If what you really mean is sending display output via wireless video/tv feed that's another matter, however you'll need advice from hardware experts rather than software experts on that.
Moving on. I've done plenty of streaming over MMS/UDP protocols and vlc handles it very well (as server and client). However it's designed for desktops and may not be as lightweight as you want. Something like gstreamer, mencoder or ffmpeg on the over hand is going to be better I think. What kind of CPU does the robot have? You'll need a bit of grunt if you're planning real-time compression.
On the client side I think you'll find a number of widgets to handle video in GTK. I would look into that before worrying about interface details.
I have an application that grabs video from multiple webcams, does some image processing, and displays the result on the screen. I'd like to be able to stream the video output on to the web - preferably to some kind of distribution service rather than connecting to clients directly myself.
So my questions are:
Do such streaming distribution services exist? I'm thinking of something like ShoutCAST relays, but for video. I'm aware of ustream.tv, but I think they just take a direct webcam connection rather than allow you to send any stream.

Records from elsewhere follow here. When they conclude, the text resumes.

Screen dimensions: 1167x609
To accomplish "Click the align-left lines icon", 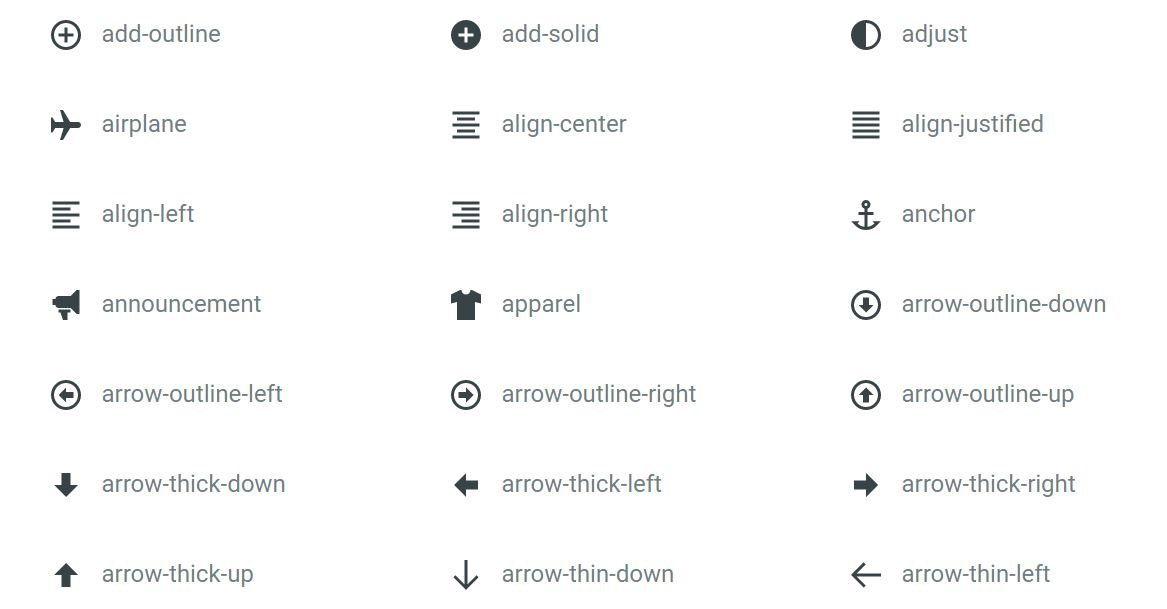I will point(65,215).
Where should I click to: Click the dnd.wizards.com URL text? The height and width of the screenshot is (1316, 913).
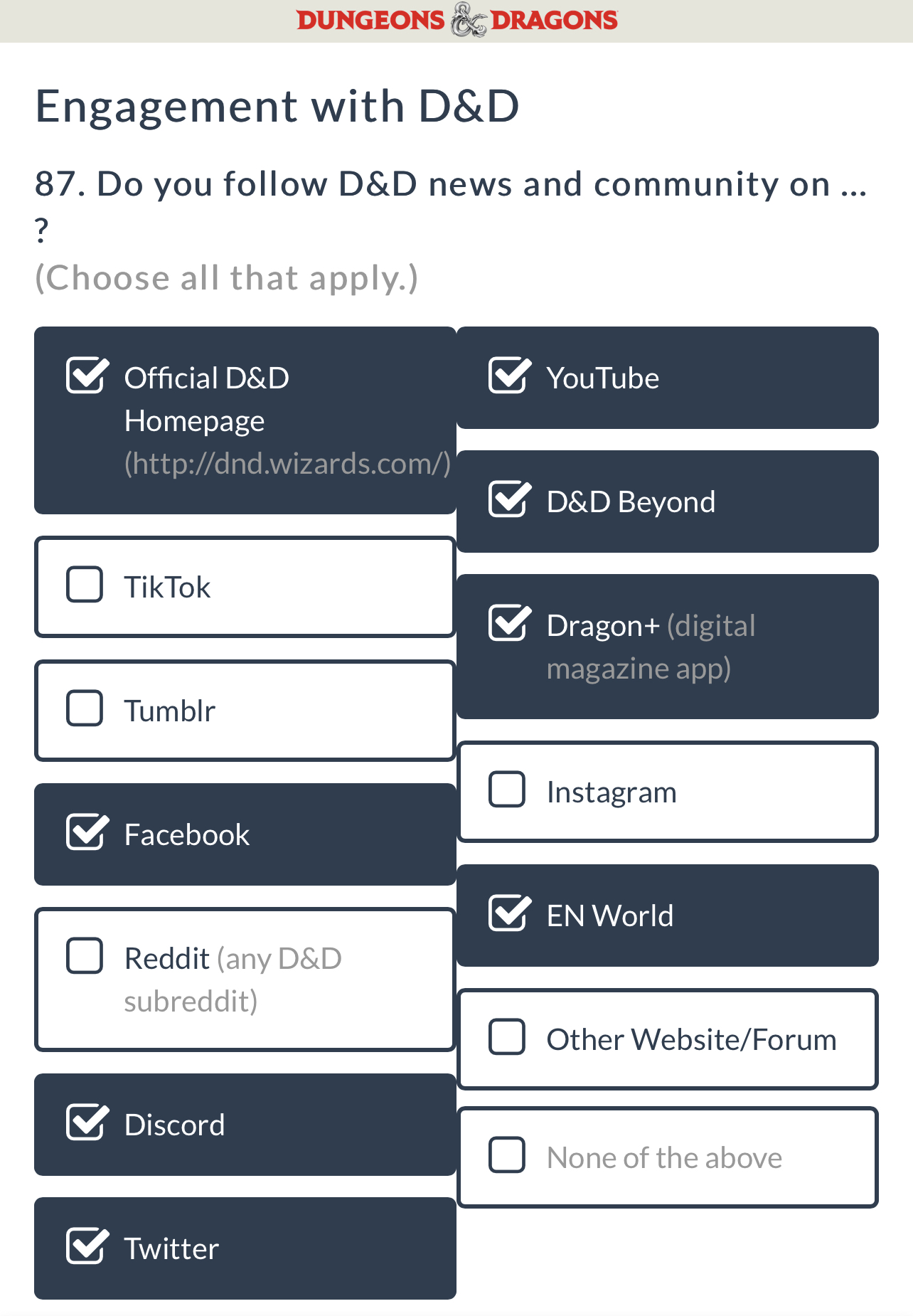pyautogui.click(x=287, y=464)
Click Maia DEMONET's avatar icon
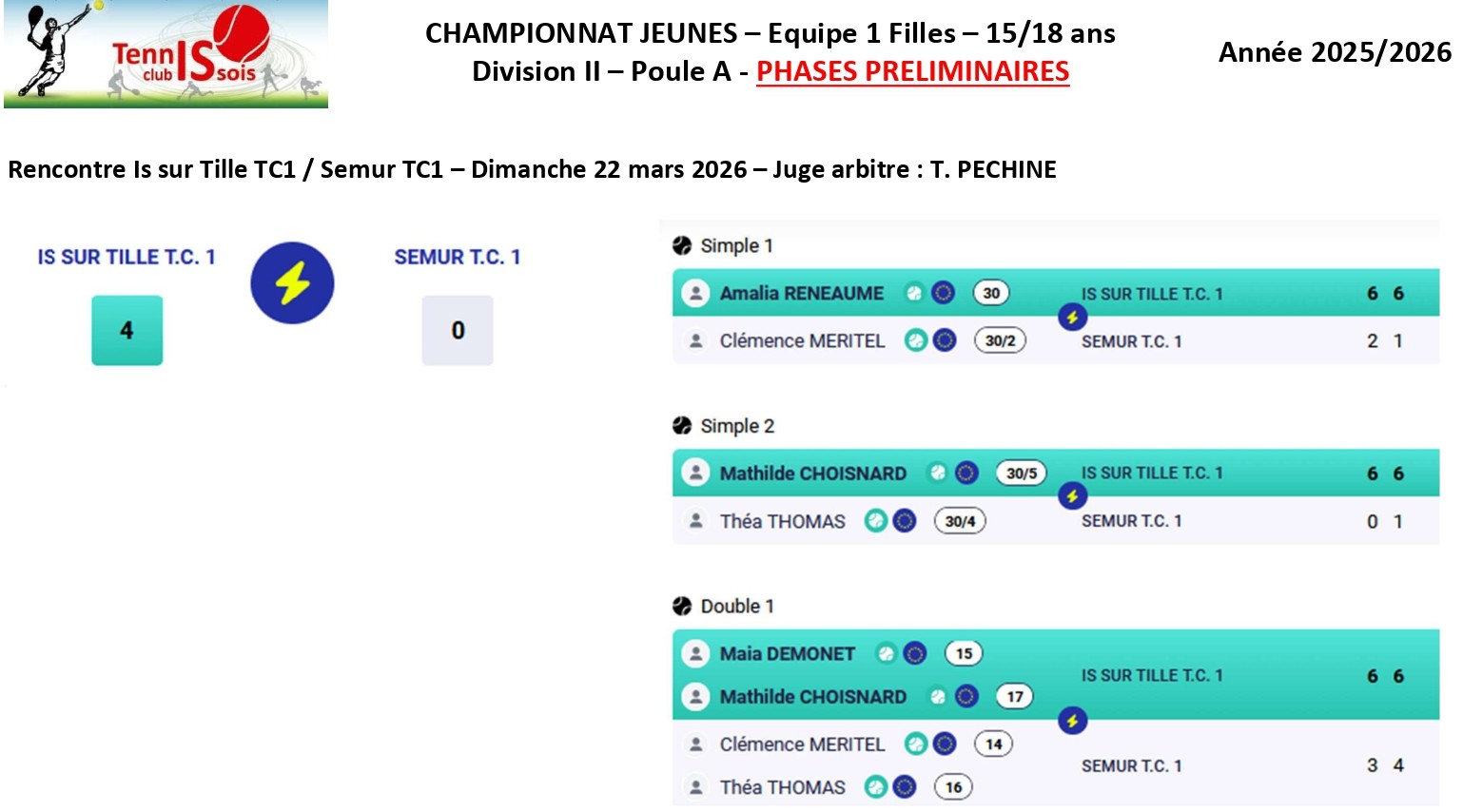The width and height of the screenshot is (1463, 812). click(x=695, y=653)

If so, is there a standard protocol for doing this?
If so, is there a free library implementation of this protocol for Win32?
Ideally I'd just like to throw a frame of video in DIB format at a SendToServer(bitmap) function, and have it compress, send, and distribute it for me ;)
Take a look at video LAN client (or VLC for short) as a means for streaming video.
As for distribution sites, I don't know how well it works with ustream.tv and similar new services.
ustream.tv works by using Adobe Flash's support for reading input from a webcam. To fake it out, you need a fake webcam driver. Looking on the ustream.tv site, they point to an application called WebCamMax that allows effects and splicing in video. It works by creating a pseudo-webcam that mixes video from one or more cameras along with other sources. Since that app can do it, your own code could do that too, although you'll probably need to write a Windows driver to get it all working correctly.